Research Highlights and Future Prospects

This study’s highlights:

  • Introduction of innovative SAT spatial feature module and MAAF multi-anchor fusion, filling a technical gap in spatial learning for EEG emotion recognition;
  • Bold integration of model architecture and task type, overcoming fragmentation and lack of cross-task reuse in the field;
  • Support for high-performance continuous emotion regression, contributing to empirical validation of “dynamic features” and “continuous processes” in emotion cognition theory;
  • In-depth analysis of fusion strategies, dilation rates, and model width, providing scientific basis for future algorithm development and parameter tuning;
  • Full release of code and experimental configuration, promoting standardization of data and methods in the field.

Nevertheless, current CER task data remain scarce, with highly demanding continuous annotation requirements for labels—future work should focus on expanding public datasets.
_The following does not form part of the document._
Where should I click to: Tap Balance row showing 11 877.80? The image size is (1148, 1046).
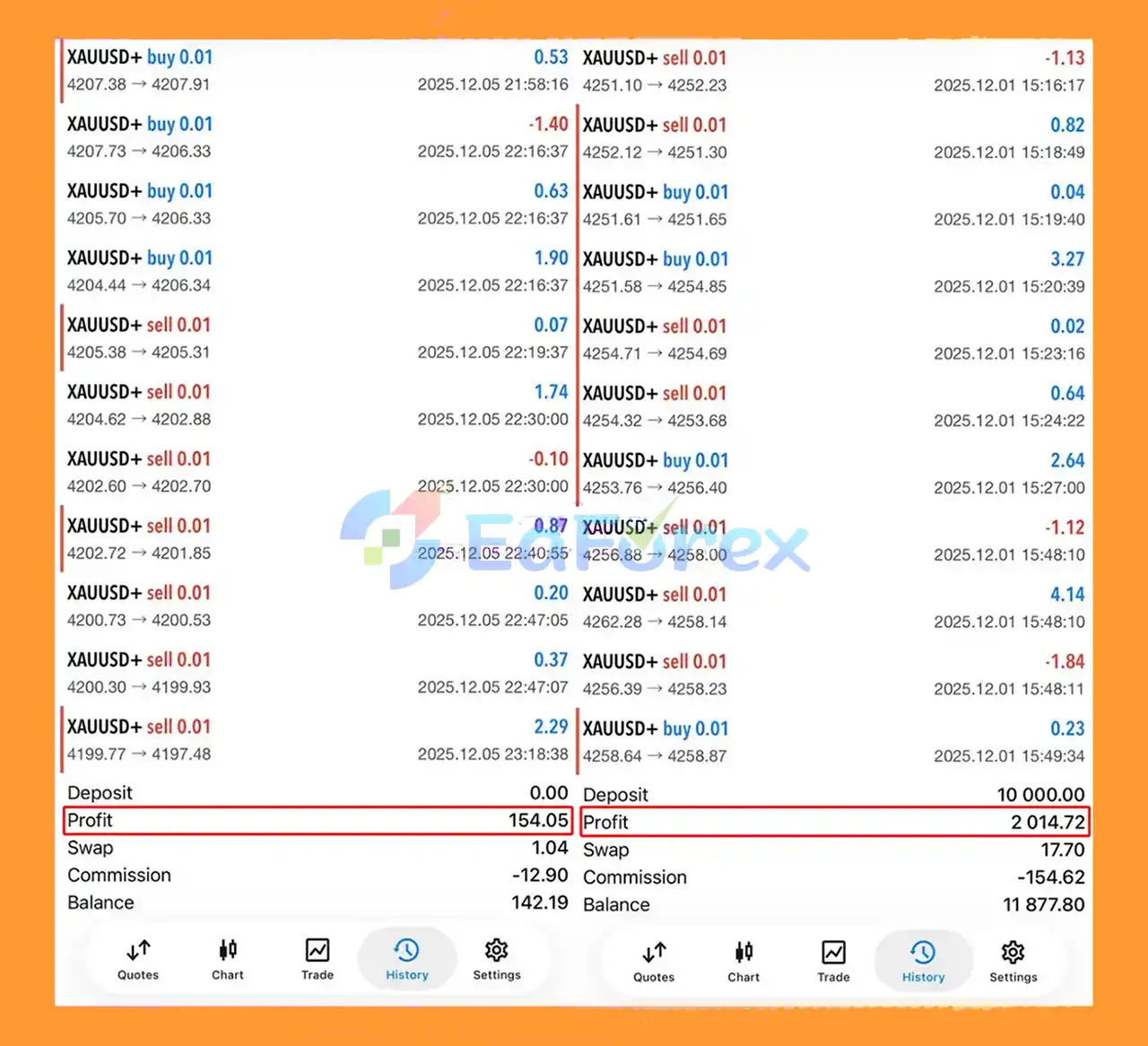(x=834, y=904)
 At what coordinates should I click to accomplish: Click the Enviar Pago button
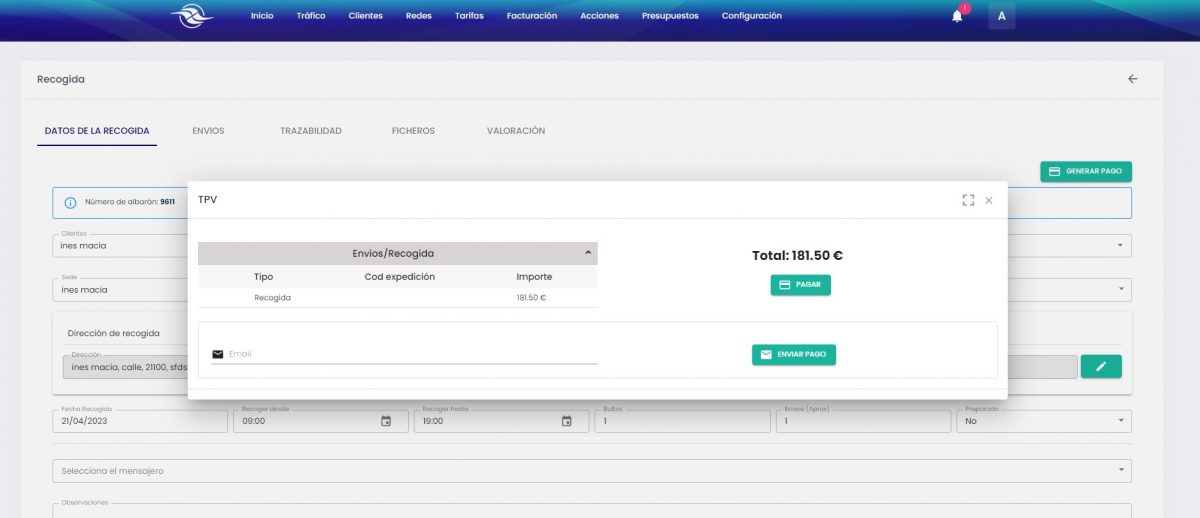(x=793, y=354)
Regarding the mechanism whereby early spatial learning outperforms late learning, the authors call for more theoretical analysis and the introduction of interpretable AI methods. In terms of loss function, exploring multi-metric joint optimization may further enhance regression capability for extreme values and subtle dynamics.

Summary

Overall, this research advances EEG emotion recognition by a major leap forward. The proposal and thorough experimental validation of the MASA-TCN model lay a solid methodological foundation for subsequent studies in affective computing, cognitive neuroscience, and clinical psychological health. This paper not only presents a new paradigm for joint spatial-temporal modeling of EEG signals but also provides a practical guide and algorithmic cornerstone for industry applications.